Among the lines below, copy each one in which "Toggle" appears.

## Saved data entries
-- Opening Marker --

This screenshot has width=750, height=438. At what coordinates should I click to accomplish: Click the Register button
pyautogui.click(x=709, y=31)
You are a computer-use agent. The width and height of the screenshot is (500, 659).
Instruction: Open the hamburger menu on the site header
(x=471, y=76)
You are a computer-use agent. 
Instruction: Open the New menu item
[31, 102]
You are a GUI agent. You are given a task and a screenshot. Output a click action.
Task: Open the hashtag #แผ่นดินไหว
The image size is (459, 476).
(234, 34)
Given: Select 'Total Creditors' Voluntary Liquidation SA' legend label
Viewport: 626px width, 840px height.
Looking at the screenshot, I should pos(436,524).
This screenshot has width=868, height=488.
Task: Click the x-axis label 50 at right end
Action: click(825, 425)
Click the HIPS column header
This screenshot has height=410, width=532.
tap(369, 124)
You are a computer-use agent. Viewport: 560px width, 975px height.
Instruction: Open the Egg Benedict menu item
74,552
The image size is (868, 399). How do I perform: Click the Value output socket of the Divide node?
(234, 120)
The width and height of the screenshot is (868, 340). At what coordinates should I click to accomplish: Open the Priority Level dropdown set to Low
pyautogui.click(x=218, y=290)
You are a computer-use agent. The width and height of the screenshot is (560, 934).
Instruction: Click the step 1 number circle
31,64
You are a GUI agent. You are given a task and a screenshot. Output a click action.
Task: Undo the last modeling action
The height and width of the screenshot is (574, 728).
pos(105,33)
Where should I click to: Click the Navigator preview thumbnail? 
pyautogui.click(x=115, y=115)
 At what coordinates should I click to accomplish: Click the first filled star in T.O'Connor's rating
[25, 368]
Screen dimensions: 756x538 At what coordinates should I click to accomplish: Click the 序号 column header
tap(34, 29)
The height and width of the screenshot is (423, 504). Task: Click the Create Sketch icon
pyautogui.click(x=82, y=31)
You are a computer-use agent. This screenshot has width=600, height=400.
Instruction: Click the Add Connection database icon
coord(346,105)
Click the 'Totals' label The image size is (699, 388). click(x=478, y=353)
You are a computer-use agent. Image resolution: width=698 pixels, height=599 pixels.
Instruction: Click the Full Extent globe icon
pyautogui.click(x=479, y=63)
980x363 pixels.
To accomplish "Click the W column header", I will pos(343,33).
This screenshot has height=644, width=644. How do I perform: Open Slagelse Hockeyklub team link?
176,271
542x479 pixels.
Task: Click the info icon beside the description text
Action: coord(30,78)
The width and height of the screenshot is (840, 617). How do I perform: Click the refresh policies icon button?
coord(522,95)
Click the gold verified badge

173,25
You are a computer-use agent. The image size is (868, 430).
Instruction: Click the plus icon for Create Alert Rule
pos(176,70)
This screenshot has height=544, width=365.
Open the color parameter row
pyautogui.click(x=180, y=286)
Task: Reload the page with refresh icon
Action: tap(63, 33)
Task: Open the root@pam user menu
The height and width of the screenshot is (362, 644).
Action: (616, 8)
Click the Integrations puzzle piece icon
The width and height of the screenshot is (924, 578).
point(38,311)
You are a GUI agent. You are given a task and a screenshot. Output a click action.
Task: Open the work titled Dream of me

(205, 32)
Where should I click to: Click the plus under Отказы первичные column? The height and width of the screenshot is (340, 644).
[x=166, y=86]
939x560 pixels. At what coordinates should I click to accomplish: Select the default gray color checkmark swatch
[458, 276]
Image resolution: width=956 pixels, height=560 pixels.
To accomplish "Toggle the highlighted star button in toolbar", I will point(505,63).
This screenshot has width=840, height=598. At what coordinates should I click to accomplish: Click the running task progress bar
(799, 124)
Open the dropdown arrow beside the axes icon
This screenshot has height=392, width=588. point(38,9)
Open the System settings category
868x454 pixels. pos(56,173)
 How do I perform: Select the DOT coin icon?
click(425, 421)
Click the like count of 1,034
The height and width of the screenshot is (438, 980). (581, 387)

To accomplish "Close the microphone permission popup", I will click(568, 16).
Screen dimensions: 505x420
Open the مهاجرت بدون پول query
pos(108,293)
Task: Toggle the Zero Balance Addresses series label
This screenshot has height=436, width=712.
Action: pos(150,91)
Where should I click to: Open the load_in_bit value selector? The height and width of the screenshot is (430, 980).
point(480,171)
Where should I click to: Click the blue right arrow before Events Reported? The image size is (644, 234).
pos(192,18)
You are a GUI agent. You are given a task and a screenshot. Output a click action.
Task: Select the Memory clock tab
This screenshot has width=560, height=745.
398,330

-- Closing Marker --

## ANSWER BOX
To accomplish "Toggle the highlighted star button in toolbar", I will point(505,63).
Task: Toggle the Zero Balance Addresses series label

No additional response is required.